### Prompt
The entries below must be retyped in full. Keep every word the same.

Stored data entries
◇ ◇ ◇ ◇ ◇ ◇ ◇
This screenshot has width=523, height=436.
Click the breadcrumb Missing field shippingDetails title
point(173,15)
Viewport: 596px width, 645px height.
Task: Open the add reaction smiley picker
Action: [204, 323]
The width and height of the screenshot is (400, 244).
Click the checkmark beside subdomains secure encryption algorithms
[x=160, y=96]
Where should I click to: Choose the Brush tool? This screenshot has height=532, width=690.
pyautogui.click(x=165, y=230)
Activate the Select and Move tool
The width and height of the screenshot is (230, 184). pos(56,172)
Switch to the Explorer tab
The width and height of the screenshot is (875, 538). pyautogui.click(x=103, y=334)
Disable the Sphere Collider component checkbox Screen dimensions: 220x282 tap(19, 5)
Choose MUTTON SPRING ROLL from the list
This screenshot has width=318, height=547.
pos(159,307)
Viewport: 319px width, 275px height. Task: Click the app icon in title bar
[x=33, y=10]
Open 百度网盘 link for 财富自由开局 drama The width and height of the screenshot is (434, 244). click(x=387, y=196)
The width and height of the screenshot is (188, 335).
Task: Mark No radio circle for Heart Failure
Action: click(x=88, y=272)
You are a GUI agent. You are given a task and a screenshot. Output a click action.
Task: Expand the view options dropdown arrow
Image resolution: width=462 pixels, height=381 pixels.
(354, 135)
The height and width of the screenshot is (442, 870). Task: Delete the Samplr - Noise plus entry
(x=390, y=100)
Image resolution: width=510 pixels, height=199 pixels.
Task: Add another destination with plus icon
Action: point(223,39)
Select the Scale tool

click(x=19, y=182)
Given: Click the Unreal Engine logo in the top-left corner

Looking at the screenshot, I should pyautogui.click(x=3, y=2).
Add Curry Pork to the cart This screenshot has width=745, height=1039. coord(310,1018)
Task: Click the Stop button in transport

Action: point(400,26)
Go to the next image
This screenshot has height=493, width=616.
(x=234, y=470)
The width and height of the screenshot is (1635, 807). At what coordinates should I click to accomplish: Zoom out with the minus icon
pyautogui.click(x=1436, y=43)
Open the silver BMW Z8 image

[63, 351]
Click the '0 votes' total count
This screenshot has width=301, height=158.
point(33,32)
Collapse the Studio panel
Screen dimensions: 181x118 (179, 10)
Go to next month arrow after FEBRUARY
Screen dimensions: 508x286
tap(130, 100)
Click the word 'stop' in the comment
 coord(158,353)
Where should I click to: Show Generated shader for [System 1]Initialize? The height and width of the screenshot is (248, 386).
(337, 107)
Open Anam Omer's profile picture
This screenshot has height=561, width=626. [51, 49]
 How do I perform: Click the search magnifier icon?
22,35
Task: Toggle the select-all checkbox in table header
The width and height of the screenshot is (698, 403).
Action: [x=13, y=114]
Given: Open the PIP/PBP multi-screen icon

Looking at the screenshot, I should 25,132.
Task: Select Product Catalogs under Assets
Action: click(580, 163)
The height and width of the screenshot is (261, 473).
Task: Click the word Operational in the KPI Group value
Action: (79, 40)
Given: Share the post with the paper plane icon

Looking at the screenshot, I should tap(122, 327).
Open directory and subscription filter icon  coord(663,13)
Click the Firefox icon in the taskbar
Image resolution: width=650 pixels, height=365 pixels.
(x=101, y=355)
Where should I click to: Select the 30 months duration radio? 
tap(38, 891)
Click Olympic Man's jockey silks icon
◇ ◇ ◇ ◇ ◇ ◇ ◇
### Written answer
This screenshot has width=523, height=436.
Click the breadcrumb Missing field shippingDetails title
point(173,15)
Viewport: 596px width, 645px height.
Task: Open the add reaction smiley picker
Action: [204, 323]
The width and height of the screenshot is (400, 244).
Click the checkmark beside subdomains secure encryption algorithms
[x=160, y=96]
Where should I click to: Choose the Brush tool? This screenshot has height=532, width=690.
pyautogui.click(x=165, y=230)
Activate the Select and Move tool
The width and height of the screenshot is (230, 184). pos(56,172)
Switch to the Explorer tab
The width and height of the screenshot is (875, 538). pyautogui.click(x=103, y=334)
Disable the Sphere Collider component checkbox Screen dimensions: 220x282 tap(19, 5)
Choose MUTTON SPRING ROLL from the list
This screenshot has width=318, height=547.
pos(159,307)
Viewport: 319px width, 275px height. Task: Click the app icon in title bar
[x=33, y=10]
Open 百度网盘 link for 财富自由开局 drama The width and height of the screenshot is (434, 244). click(x=387, y=196)
The width and height of the screenshot is (188, 335).
Task: Mark No radio circle for Heart Failure
Action: click(x=88, y=272)
You are a GUI agent. You are given a task and a screenshot. Output a click action.
Task: Expand the view options dropdown arrow
Image resolution: width=462 pixels, height=381 pixels.
(354, 135)
The height and width of the screenshot is (442, 870). Task: Delete the Samplr - Noise plus entry
(x=390, y=100)
Image resolution: width=510 pixels, height=199 pixels.
Task: Add another destination with plus icon
Action: point(223,39)
Select the Scale tool

click(x=19, y=182)
Given: Click the Unreal Engine logo in the top-left corner

Looking at the screenshot, I should pyautogui.click(x=3, y=2).
Add Curry Pork to the cart This screenshot has width=745, height=1039. coord(310,1018)
Task: Click the Stop button in transport

Action: point(400,26)
Go to the next image
This screenshot has height=493, width=616.
(x=234, y=470)
The width and height of the screenshot is (1635, 807). At what coordinates should I click to accomplish: Zoom out with the minus icon
pyautogui.click(x=1436, y=43)
Open the silver BMW Z8 image

[63, 351]
Click the '0 votes' total count
This screenshot has width=301, height=158.
point(33,32)
Collapse the Studio panel
Screen dimensions: 181x118 (179, 10)
Go to next month arrow after FEBRUARY
Screen dimensions: 508x286
tap(130, 100)
Click the word 'stop' in the comment
 coord(158,353)
Where should I click to: Show Generated shader for [System 1]Initialize? The height and width of the screenshot is (248, 386).
(337, 107)
Open Anam Omer's profile picture
This screenshot has height=561, width=626. [51, 49]
 How do I perform: Click the search magnifier icon?
22,35
Task: Toggle the select-all checkbox in table header
The width and height of the screenshot is (698, 403).
Action: [x=13, y=114]
Given: Open the PIP/PBP multi-screen icon

Looking at the screenshot, I should 25,132.
Task: Select Product Catalogs under Assets
Action: click(580, 163)
The height and width of the screenshot is (261, 473).
Task: Click the word Operational in the KPI Group value
Action: (79, 40)
Given: Share the post with the paper plane icon

Looking at the screenshot, I should tap(122, 327).
Open directory and subscription filter icon  coord(663,13)
Click the Firefox icon in the taskbar
Image resolution: width=650 pixels, height=365 pixels.
(x=101, y=355)
Where should I click to: Select the 30 months duration radio? 
tap(38, 891)
Click Olympic Man's jockey silks icon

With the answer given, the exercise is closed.